TASK DIRECTIONS: This exercise asks for the records to be retyped exactly as they read.

RECORDS TO PROCESS:
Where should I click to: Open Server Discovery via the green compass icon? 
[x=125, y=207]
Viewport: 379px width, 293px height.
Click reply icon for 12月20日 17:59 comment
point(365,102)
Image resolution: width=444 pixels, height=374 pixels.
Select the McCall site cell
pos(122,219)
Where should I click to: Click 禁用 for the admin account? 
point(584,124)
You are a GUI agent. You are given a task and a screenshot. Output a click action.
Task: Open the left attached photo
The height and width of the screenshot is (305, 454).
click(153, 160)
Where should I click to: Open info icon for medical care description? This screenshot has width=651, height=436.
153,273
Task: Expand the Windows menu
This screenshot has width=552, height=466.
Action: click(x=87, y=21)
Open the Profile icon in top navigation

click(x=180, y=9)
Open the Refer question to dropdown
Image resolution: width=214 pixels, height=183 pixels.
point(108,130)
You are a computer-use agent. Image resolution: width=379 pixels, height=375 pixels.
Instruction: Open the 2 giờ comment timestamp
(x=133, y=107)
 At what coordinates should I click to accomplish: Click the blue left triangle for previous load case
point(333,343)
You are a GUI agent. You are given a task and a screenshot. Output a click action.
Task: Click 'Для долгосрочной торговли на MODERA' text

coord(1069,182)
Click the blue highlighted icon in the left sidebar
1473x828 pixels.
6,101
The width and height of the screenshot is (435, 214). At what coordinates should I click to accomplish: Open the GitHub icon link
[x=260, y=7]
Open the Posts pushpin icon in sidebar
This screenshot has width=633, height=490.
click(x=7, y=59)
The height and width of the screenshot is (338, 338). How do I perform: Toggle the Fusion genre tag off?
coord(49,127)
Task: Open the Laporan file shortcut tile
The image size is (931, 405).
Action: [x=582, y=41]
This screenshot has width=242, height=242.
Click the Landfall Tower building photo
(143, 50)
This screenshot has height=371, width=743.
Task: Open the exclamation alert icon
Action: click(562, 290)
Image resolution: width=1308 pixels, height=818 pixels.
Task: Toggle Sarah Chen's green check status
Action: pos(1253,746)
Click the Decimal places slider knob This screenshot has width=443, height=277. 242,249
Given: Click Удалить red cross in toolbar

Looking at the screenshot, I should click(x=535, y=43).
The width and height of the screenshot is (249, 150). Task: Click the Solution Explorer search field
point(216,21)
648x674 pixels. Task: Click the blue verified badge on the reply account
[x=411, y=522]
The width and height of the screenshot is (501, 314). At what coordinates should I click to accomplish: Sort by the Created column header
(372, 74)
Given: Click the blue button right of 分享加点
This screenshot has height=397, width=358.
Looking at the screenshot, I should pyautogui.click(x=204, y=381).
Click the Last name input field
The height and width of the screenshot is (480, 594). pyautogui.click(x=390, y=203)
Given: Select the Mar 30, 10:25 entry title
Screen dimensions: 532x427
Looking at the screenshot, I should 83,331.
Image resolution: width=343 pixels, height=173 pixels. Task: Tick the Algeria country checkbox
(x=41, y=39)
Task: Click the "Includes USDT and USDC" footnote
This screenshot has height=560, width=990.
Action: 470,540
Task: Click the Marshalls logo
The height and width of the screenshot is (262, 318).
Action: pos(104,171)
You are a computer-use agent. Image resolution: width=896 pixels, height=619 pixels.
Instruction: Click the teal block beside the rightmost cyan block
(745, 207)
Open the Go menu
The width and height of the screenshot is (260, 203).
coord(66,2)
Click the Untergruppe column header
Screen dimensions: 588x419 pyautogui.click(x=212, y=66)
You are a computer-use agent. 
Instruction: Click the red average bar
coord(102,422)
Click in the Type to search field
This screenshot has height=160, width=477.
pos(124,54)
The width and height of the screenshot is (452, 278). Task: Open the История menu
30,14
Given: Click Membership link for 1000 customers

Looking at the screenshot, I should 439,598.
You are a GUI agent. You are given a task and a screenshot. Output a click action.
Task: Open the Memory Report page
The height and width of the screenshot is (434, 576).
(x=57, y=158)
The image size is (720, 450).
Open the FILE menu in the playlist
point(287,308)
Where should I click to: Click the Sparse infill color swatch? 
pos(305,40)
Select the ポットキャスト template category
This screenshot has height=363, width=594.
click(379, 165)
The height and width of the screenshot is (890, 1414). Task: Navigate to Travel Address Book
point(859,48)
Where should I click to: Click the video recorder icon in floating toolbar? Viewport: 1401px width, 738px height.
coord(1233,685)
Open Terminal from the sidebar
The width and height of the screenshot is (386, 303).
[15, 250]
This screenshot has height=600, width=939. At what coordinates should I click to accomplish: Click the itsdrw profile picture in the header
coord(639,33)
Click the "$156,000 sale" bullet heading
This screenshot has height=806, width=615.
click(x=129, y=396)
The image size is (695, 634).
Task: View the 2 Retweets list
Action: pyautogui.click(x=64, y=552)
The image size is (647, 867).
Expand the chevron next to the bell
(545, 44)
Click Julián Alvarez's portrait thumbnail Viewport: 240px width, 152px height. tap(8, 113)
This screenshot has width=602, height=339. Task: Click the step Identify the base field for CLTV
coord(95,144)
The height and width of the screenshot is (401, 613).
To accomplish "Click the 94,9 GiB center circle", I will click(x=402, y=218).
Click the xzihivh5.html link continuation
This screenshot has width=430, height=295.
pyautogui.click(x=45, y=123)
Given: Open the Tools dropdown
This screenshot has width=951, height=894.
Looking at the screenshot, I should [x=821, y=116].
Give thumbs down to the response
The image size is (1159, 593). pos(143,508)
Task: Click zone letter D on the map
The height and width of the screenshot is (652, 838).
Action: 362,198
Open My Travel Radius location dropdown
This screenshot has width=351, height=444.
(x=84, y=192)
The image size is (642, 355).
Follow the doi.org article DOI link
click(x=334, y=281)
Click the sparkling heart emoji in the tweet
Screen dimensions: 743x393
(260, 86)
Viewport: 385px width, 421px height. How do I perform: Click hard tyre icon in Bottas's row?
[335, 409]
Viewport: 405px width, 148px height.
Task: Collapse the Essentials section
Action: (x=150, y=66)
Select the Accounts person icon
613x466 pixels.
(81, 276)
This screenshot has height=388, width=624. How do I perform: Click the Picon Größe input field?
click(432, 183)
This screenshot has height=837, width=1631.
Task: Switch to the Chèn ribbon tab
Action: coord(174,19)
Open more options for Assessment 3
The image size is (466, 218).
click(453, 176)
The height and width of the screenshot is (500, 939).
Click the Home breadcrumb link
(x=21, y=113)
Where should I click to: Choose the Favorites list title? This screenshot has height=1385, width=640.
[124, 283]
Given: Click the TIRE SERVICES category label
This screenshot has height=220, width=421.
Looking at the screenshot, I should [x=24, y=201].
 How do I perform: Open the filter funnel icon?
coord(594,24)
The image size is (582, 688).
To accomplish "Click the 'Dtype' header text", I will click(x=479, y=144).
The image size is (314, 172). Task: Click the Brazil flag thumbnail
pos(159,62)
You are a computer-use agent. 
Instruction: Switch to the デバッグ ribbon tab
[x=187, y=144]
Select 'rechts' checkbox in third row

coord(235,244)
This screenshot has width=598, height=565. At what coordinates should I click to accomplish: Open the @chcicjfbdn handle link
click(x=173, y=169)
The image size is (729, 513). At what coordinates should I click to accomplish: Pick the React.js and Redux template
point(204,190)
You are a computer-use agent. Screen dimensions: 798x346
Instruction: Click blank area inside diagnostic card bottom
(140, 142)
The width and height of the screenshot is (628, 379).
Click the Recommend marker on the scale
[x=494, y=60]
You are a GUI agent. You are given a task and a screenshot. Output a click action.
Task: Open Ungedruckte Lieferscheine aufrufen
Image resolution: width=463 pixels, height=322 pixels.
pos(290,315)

ANSWER FOR THIS EXERCISE:
Where should I click to: Open Server Discovery via the green compass icon? 
[x=125, y=207]
Viewport: 379px width, 293px height.
Click reply icon for 12月20日 17:59 comment
point(365,102)
Image resolution: width=444 pixels, height=374 pixels.
Select the McCall site cell
pos(122,219)
Where should I click to: Click 禁用 for the admin account? 
point(584,124)
You are a GUI agent. You are given a task and a screenshot. Output a click action.
Task: Open the left attached photo
The height and width of the screenshot is (305, 454).
click(153, 160)
Where should I click to: Open info icon for medical care description? This screenshot has width=651, height=436.
153,273
Task: Expand the Windows menu
This screenshot has width=552, height=466.
Action: click(x=87, y=21)
Open the Profile icon in top navigation

click(x=180, y=9)
Open the Refer question to dropdown
Image resolution: width=214 pixels, height=183 pixels.
point(108,130)
You are a computer-use agent. Image resolution: width=379 pixels, height=375 pixels.
Instruction: Open the 2 giờ comment timestamp
(x=133, y=107)
 At what coordinates should I click to accomplish: Click the blue left triangle for previous load case
point(333,343)
You are a GUI agent. You are given a task and a screenshot. Output a click action.
Task: Click 'Для долгосрочной торговли на MODERA' text

coord(1069,182)
Click the blue highlighted icon in the left sidebar
1473x828 pixels.
6,101
The width and height of the screenshot is (435, 214). At what coordinates should I click to accomplish: Open the GitHub icon link
[x=260, y=7]
Open the Posts pushpin icon in sidebar
This screenshot has width=633, height=490.
click(x=7, y=59)
The height and width of the screenshot is (338, 338). How do I perform: Toggle the Fusion genre tag off?
coord(49,127)
Task: Open the Laporan file shortcut tile
The image size is (931, 405).
Action: [x=582, y=41]
This screenshot has width=242, height=242.
Click the Landfall Tower building photo
(143, 50)
This screenshot has height=371, width=743.
Task: Open the exclamation alert icon
Action: click(562, 290)
Image resolution: width=1308 pixels, height=818 pixels.
Task: Toggle Sarah Chen's green check status
Action: pos(1253,746)
Click the Decimal places slider knob This screenshot has width=443, height=277. 242,249
Given: Click Удалить red cross in toolbar

Looking at the screenshot, I should click(x=535, y=43).
The width and height of the screenshot is (249, 150). Task: Click the Solution Explorer search field
point(216,21)
648x674 pixels. Task: Click the blue verified badge on the reply account
[x=411, y=522]
The width and height of the screenshot is (501, 314). At what coordinates should I click to accomplish: Sort by the Created column header
(372, 74)
Given: Click the blue button right of 分享加点
This screenshot has height=397, width=358.
Looking at the screenshot, I should pyautogui.click(x=204, y=381).
Click the Last name input field
The height and width of the screenshot is (480, 594). pyautogui.click(x=390, y=203)
Given: Select the Mar 30, 10:25 entry title
Screen dimensions: 532x427
Looking at the screenshot, I should 83,331.
Image resolution: width=343 pixels, height=173 pixels. Task: Tick the Algeria country checkbox
(x=41, y=39)
Task: Click the "Includes USDT and USDC" footnote
This screenshot has height=560, width=990.
Action: 470,540
Task: Click the Marshalls logo
The height and width of the screenshot is (262, 318).
Action: pos(104,171)
You are a computer-use agent. Image resolution: width=896 pixels, height=619 pixels.
Instruction: Click the teal block beside the rightmost cyan block
(745, 207)
Open the Go menu
The width and height of the screenshot is (260, 203).
coord(66,2)
Click the Untergruppe column header
Screen dimensions: 588x419 pyautogui.click(x=212, y=66)
You are a computer-use agent. 
Instruction: Click the red average bar
coord(102,422)
Click in the Type to search field
This screenshot has height=160, width=477.
pos(124,54)
The width and height of the screenshot is (452, 278). Task: Open the История menu
30,14
Given: Click Membership link for 1000 customers

Looking at the screenshot, I should 439,598.
You are a GUI agent. You are given a task and a screenshot. Output a click action.
Task: Open the Memory Report page
The height and width of the screenshot is (434, 576).
(x=57, y=158)
The image size is (720, 450).
Open the FILE menu in the playlist
point(287,308)
Where should I click to: Click the Sparse infill color swatch? 
pos(305,40)
Select the ポットキャスト template category
This screenshot has height=363, width=594.
click(379, 165)
The height and width of the screenshot is (890, 1414). Task: Navigate to Travel Address Book
point(859,48)
Where should I click to: Click the video recorder icon in floating toolbar? Viewport: 1401px width, 738px height.
coord(1233,685)
Open Terminal from the sidebar
The width and height of the screenshot is (386, 303).
[15, 250]
This screenshot has height=600, width=939. At what coordinates should I click to accomplish: Click the itsdrw profile picture in the header
coord(639,33)
Click the "$156,000 sale" bullet heading
This screenshot has height=806, width=615.
click(x=129, y=396)
The image size is (695, 634).
Task: View the 2 Retweets list
Action: pyautogui.click(x=64, y=552)
The image size is (647, 867).
Expand the chevron next to the bell
(545, 44)
Click Julián Alvarez's portrait thumbnail Viewport: 240px width, 152px height. tap(8, 113)
This screenshot has width=602, height=339. Task: Click the step Identify the base field for CLTV
coord(95,144)
The height and width of the screenshot is (401, 613).
To accomplish "Click the 94,9 GiB center circle", I will click(x=402, y=218).
Click the xzihivh5.html link continuation
This screenshot has width=430, height=295.
pyautogui.click(x=45, y=123)
Given: Open the Tools dropdown
This screenshot has width=951, height=894.
Looking at the screenshot, I should [x=821, y=116].
Give thumbs down to the response
The image size is (1159, 593). pos(143,508)
Task: Click zone letter D on the map
The height and width of the screenshot is (652, 838).
Action: 362,198
Open My Travel Radius location dropdown
This screenshot has width=351, height=444.
(x=84, y=192)
The image size is (642, 355).
Follow the doi.org article DOI link
click(x=334, y=281)
Click the sparkling heart emoji in the tweet
Screen dimensions: 743x393
(260, 86)
Viewport: 385px width, 421px height. How do I perform: Click hard tyre icon in Bottas's row?
[335, 409]
Viewport: 405px width, 148px height.
Task: Collapse the Essentials section
Action: (x=150, y=66)
Select the Accounts person icon
613x466 pixels.
(81, 276)
This screenshot has height=388, width=624. How do I perform: Click the Picon Größe input field?
click(432, 183)
This screenshot has height=837, width=1631.
Task: Switch to the Chèn ribbon tab
Action: coord(174,19)
Open more options for Assessment 3
The image size is (466, 218).
click(453, 176)
The height and width of the screenshot is (500, 939).
Click the Home breadcrumb link
(x=21, y=113)
Where should I click to: Choose the Favorites list title? This screenshot has height=1385, width=640.
[124, 283]
Given: Click the TIRE SERVICES category label
This screenshot has height=220, width=421.
Looking at the screenshot, I should [x=24, y=201].
 How do I perform: Open the filter funnel icon?
coord(594,24)
The image size is (582, 688).
To accomplish "Click the 'Dtype' header text", I will click(x=479, y=144).
The image size is (314, 172). Task: Click the Brazil flag thumbnail
pos(159,62)
You are a computer-use agent. 
Instruction: Switch to the デバッグ ribbon tab
[x=187, y=144]
Select 'rechts' checkbox in third row

coord(235,244)
This screenshot has width=598, height=565. At what coordinates should I click to accomplish: Open the @chcicjfbdn handle link
click(x=173, y=169)
The image size is (729, 513). At what coordinates should I click to accomplish: Pick the React.js and Redux template
point(204,190)
You are a computer-use agent. Screen dimensions: 798x346
Instruction: Click blank area inside diagnostic card bottom
(140, 142)
The width and height of the screenshot is (628, 379).
Click the Recommend marker on the scale
[x=494, y=60]
You are a GUI agent. You are given a task and a screenshot. Output a click action.
Task: Open Ungedruckte Lieferscheine aufrufen
Image resolution: width=463 pixels, height=322 pixels.
pos(290,315)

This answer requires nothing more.